Jede dieser Figuren wird in konzentrischen Kreisen von weiteren Figuren begleitet. Hier die Polizisten und der Polizeiapparat, wo sich vielerlei und nicht eben nur lautere Interessen ineinander- schieben, dort das Familienspektrum der Spectors nebst Babysitterin Katie (Aisling Franciosi), die ihre Weiblichkeit und Sexualität gerade erst entdeckt.

Autor Cubitt ist so frei, durch dieses Belfast, wo noch immer nicht definitiv entschieden ist, ob der Protestant oder der Katholik den wahren Herrn Jesus kennt, weitere Gewalt-, Geld- und Koksspuren zu ziehen. Ob diese mehr atmosphärisch oder zentral ins Katzund-Maus-Spiel zielen – time will tell.

"Akte X"-Star Gillian Anderson wieder in einer Serienrolle

„The Fall“ geht hoch rein bei der Besetzung. Mehr als zehn Jahre hat es gedauert, bis Gillian Anderson nach „Akte X“ wieder eine Serienrolle übernahm. Klar ist ihre Stella Gibson klug, schön und kühl, sehr kühl. Sie ist der Täter- und der Wahrheitsfindung verpflichtet. Sie agiert wie ein Hammer, der in jedem Problem einen Nagel sieht. Das ist der Tag- und Taten-Mensch, dort ist der Nacht- und Nomandenmensch. Ruhelos, nicht tief verzweifelt, tief sehnsüchtig nach dem Leben. Gillian Anderson zeigt den Reichtum dieser Figur, ihre Schluchten und Höhen. Sie ist keine Außenseiterin, Rudelbildung ist ihre Sache aber nicht.

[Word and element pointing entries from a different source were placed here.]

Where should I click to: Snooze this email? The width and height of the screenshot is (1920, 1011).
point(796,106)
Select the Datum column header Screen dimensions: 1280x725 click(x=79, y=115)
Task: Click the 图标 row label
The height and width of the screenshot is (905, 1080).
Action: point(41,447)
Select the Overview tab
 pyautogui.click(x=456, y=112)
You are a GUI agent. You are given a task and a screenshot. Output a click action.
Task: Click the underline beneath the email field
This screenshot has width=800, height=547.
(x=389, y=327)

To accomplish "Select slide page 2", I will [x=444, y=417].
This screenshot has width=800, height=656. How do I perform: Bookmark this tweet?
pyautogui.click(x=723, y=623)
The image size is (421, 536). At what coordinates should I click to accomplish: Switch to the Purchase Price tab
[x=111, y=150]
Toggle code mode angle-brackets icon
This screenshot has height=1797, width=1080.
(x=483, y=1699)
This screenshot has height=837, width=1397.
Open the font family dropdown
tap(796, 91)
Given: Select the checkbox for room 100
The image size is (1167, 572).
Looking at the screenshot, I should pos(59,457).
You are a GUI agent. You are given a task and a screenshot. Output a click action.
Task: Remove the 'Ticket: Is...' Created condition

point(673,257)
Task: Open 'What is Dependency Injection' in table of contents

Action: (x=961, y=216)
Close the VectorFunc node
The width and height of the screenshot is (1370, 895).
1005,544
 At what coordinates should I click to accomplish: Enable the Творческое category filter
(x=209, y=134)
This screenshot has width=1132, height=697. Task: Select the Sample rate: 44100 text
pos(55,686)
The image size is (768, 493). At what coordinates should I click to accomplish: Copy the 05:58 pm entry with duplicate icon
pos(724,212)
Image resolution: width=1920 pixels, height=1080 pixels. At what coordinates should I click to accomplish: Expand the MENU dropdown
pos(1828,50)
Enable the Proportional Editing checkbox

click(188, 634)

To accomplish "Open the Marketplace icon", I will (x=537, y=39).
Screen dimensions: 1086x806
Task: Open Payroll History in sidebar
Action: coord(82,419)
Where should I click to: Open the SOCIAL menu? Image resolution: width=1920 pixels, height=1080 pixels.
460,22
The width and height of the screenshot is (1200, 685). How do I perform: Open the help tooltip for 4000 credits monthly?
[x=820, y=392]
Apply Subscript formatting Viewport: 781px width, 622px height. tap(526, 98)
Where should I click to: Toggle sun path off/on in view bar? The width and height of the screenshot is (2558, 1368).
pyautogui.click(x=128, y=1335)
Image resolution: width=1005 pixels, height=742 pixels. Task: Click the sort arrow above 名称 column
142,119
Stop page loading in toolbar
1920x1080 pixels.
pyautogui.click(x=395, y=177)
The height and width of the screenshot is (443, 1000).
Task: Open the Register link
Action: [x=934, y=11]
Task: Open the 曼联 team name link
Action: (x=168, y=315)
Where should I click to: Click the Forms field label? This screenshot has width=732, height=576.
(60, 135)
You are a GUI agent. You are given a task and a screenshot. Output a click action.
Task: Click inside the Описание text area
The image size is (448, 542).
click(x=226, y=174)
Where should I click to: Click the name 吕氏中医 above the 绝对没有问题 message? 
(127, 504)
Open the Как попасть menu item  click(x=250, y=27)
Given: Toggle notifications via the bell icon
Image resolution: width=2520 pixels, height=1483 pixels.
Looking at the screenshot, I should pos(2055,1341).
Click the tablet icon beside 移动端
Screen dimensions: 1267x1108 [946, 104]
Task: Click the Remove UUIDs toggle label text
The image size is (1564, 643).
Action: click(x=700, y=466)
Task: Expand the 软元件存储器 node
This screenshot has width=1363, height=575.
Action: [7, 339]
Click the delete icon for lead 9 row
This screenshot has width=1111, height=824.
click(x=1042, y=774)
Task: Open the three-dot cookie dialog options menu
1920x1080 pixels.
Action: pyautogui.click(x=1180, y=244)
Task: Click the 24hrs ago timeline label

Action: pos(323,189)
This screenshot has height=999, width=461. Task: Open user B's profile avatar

Auf der anderen Seite des Gesetzes steht Paul Spector, gespielt von Jamie Dornan, der nach dem „Belfast“-Part als Christian Grey in der Verfilmung der Frauen-Fantasie von „Fifty Shades of Grey“ weltpopulär werden sollte. Spector, nach außen normal als Psychotherapeut und Familienvater, ist ein serieller Mörder junger Frauen. Seine sexuelle Befriedigung zieht er aus der vollkommenen Kontrolle über seine Opfer. Wie jeder Süchtige muss er von Tat zu Tat seine Dosis erhöhen.

Autor Allan Cubitt, der in den ersten drei Folgen auch Regie führt, lässt das Publikum intensiv teilhaben an der Tatverrichtung und aparten Opferzurichtung durch Paul Spector. Aber was auf den ersten Blick spekulativ und zuschauerheischig aussehen mag, ist tatsächlich das Protokoll und Psychogramm eines Psychopathen. Zu diesem Mordritual gehört auch, dass er bei seinen Morden ein bestimmtes Outfit anzieht, quasi in eine neue, andere Identität schlüpft. Jamie Dornan zieht das Interesse auf das Warum seiner Obsession.

Wirklich nichts gegen die „Tatort“-Anstrengung! Das ist geglücktes Spannungsfernsehen. Aber schon gar nichts gegen „The Fall – Tod in Belfast“. Das ist Fernsehen, das nicht wie der „Tatort“ in 90 Minuten auf Überwältigung, sondern in neun Stunden auf Überzeugung setzt.